Operational Monitoring

The organisation shall implement continuous monitoring of AI system performance and behavior in production environments. This includes automated monitoring of key performance indicators, tracking of system outputs, detection of anomalies or degradation in performance, and validation that systems operate within defined parameters. The organisation must maintain documentation of monitoring results, performance trends, and actions taken to address identified issues. Monitoring activities shall be proportional to the system's risk level and complexity.

The organisation shall maintain comprehensive logs of AI system events and operations throughout their lifecycle. Logging systems must capture relevant operational data including system usage, input data references, and verification of results. For general-purpose AI (GPAI) models, logs shall include details of model interactions and outputs to support transparency and compliance. Logs must be retained for required retention periods, protected from unauthorised access or modification, and made available to authorities when required. The organisation shall ensure logging systems enable effective compliance verification and support incident investigations.

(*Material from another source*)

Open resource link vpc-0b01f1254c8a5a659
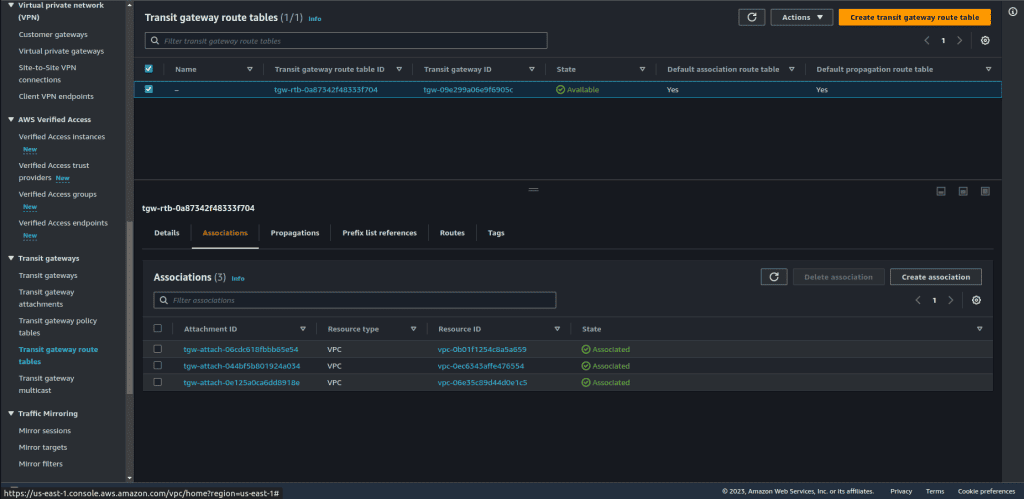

The organisation shall establish and maintain a systematic approach to continuous improvement of AI systems throughout their operational lifecycle. This includes implementing processes to gather and analyse performance data, user feedback, and operational metrics to identify opportunities for enhancement. The organisation shall maintain documented improvement plans that outline specific objectives, timelines, and success criteria. Regular reviews must be conducted to evaluate the effectiveness of improvements and identify new areas for optimisation. The organisation shall ensure that improvement initiatives are prioritised based on operational impact and risk considerations, with clear processes for implementing and validating changes.